▶ **WHAT NEEDS TO BE DONE**: Check every line below for the string "Task". Copy the ones that have it.

▶ **DATA FOR PROCESSING**:
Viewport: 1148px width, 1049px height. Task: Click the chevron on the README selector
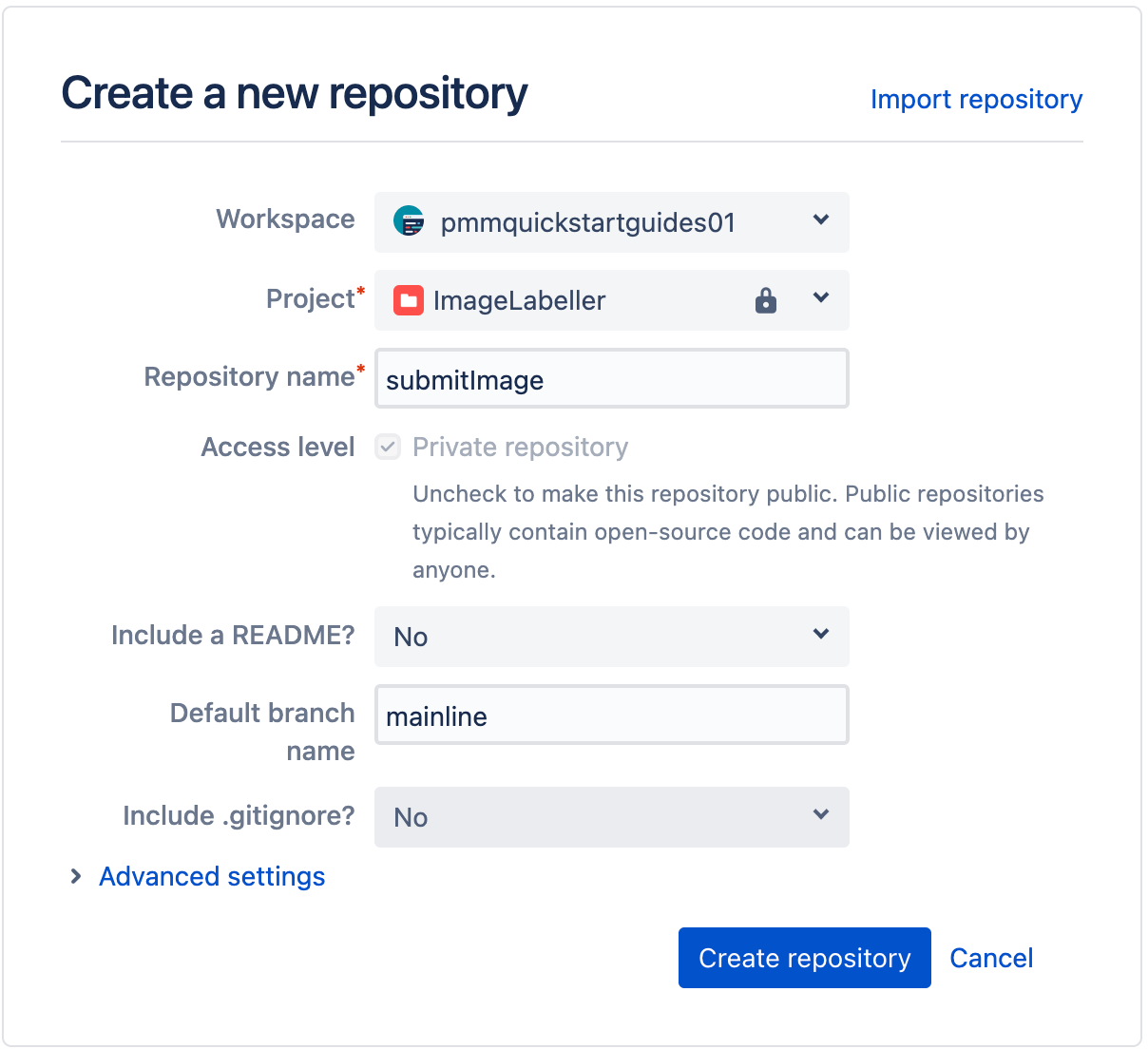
* * *
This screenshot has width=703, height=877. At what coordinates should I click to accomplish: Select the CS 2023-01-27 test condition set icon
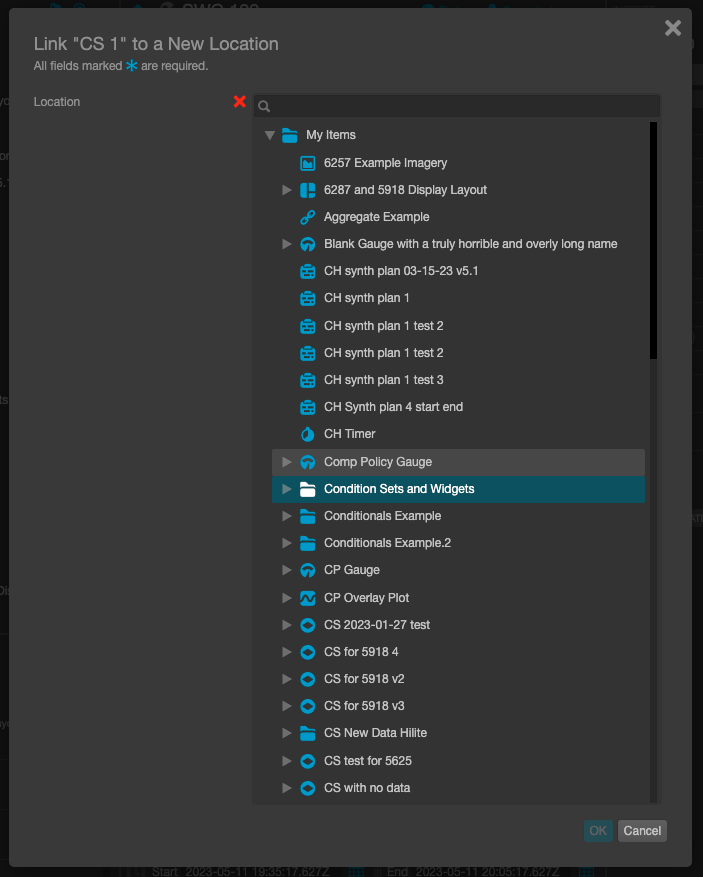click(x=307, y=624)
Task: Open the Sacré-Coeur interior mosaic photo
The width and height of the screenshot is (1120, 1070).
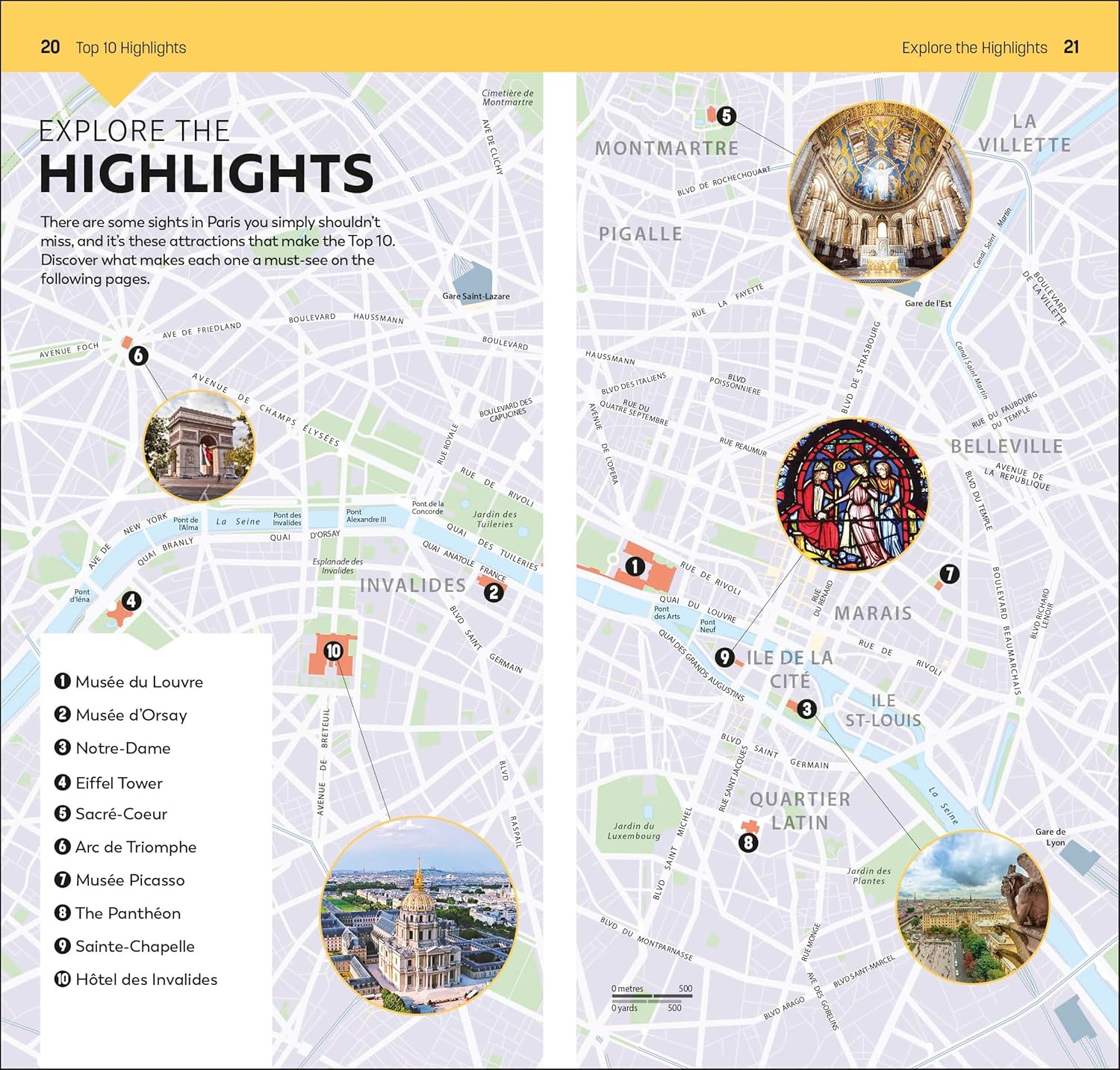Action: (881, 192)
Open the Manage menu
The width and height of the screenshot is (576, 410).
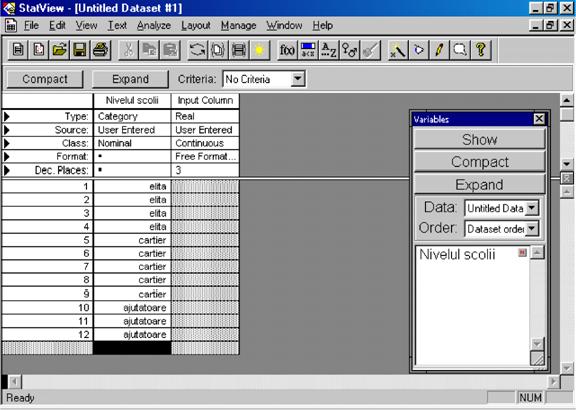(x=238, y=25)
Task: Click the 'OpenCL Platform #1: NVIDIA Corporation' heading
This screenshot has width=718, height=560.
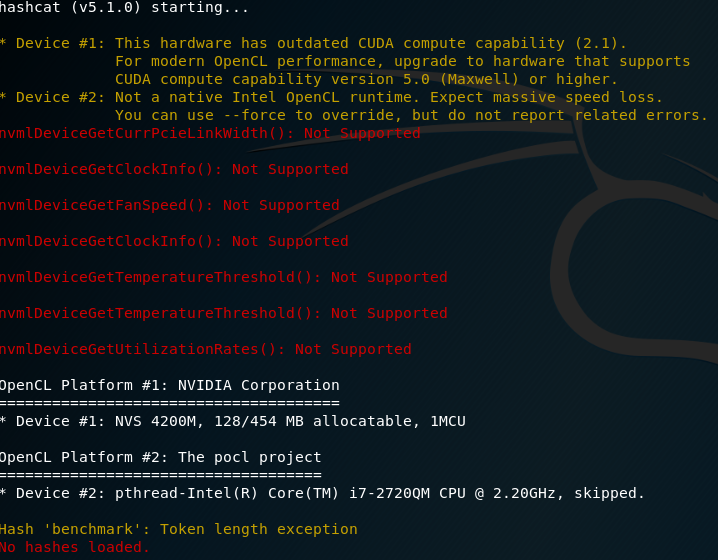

▶ **SOLUTION BELOW**:
Viewport: 1148px width, 1049px height. Task: Click the chevron on the README selector
Task: Open the Sacré-Coeur interior mosaic photo
Task: Click the 'OpenCL Platform #1: NVIDIA Corporation' heading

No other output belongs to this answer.